Work instructions: Below are the records. Retype exactly the lines between the lines holding "Click the car icon in Avg Distance/Vehicle" and "Open the Advanced", inclusive.

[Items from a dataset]
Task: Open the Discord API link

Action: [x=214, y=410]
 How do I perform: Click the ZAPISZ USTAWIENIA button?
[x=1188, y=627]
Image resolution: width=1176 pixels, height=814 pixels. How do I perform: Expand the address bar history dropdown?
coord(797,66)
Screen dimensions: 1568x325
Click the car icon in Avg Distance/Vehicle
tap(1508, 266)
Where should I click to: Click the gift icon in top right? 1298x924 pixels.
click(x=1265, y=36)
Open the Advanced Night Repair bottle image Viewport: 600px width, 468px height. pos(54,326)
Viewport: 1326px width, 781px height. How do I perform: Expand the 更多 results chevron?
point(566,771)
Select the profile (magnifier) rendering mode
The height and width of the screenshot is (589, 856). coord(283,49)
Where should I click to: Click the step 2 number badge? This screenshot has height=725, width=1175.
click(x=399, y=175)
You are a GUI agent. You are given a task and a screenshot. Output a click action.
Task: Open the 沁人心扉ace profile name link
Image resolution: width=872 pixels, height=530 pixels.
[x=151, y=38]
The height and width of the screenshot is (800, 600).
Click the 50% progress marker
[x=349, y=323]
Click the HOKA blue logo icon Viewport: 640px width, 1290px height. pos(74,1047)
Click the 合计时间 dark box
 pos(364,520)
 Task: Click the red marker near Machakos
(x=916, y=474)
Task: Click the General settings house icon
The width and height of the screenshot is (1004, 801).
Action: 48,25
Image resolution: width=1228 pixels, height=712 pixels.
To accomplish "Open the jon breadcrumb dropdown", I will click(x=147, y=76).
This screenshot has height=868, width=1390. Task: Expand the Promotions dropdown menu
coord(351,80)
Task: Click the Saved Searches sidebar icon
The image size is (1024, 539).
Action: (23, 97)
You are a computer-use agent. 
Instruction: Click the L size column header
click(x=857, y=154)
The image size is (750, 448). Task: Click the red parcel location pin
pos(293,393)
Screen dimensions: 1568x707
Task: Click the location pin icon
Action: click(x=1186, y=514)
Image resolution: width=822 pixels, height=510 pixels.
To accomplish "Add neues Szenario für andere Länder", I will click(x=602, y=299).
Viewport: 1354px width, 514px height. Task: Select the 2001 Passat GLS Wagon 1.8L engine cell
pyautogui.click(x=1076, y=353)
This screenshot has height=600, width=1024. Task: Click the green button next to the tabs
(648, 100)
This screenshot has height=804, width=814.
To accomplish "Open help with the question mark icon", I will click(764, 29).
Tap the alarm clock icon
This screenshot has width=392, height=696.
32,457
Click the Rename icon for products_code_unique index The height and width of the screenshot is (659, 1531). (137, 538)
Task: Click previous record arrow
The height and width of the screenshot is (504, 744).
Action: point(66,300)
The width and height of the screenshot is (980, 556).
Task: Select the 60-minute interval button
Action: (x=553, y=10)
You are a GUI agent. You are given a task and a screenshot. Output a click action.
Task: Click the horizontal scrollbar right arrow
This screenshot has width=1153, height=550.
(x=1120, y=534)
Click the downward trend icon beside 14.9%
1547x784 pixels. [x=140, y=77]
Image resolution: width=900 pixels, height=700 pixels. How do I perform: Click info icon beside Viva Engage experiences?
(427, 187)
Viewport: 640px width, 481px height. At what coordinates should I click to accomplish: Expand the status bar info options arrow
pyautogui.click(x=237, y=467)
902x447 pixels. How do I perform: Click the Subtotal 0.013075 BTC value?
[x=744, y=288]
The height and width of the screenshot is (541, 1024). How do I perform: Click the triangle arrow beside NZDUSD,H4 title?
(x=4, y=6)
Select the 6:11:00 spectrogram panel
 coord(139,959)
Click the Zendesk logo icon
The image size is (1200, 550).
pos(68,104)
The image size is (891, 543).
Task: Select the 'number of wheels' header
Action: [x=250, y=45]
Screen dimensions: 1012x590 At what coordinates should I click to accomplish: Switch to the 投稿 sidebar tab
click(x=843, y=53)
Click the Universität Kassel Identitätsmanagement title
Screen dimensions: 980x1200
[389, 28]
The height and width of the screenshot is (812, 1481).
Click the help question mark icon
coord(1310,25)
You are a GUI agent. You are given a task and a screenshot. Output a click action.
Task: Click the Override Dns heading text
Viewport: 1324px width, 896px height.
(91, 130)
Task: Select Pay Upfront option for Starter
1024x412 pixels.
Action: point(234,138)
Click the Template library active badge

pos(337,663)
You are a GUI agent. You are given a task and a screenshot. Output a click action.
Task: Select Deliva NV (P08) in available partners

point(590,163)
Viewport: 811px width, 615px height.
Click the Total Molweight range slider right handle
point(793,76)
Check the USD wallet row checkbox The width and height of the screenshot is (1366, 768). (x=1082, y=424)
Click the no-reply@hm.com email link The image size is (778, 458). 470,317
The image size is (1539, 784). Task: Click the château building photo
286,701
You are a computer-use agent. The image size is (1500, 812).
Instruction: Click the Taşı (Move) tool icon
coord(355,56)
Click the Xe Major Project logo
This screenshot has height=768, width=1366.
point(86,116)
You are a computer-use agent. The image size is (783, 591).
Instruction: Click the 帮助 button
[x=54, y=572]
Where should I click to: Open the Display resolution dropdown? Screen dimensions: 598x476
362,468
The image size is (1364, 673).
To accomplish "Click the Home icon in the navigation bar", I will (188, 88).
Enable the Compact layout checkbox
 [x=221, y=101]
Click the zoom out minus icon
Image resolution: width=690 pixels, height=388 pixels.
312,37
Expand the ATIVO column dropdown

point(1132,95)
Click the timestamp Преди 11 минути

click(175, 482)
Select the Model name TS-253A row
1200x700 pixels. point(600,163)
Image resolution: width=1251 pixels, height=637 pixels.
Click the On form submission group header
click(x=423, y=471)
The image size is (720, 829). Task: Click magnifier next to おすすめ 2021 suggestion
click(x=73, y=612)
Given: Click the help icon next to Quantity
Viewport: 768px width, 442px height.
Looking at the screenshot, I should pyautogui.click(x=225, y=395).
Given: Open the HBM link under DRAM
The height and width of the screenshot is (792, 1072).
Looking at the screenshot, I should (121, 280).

Response area:
Click the car icon in Avg Distance/Vehicle
tap(1508, 266)
Where should I click to: Click the gift icon in top right? 1298x924 pixels.
click(x=1265, y=36)
Open the Advanced Night Repair bottle image Viewport: 600px width, 468px height. pos(54,326)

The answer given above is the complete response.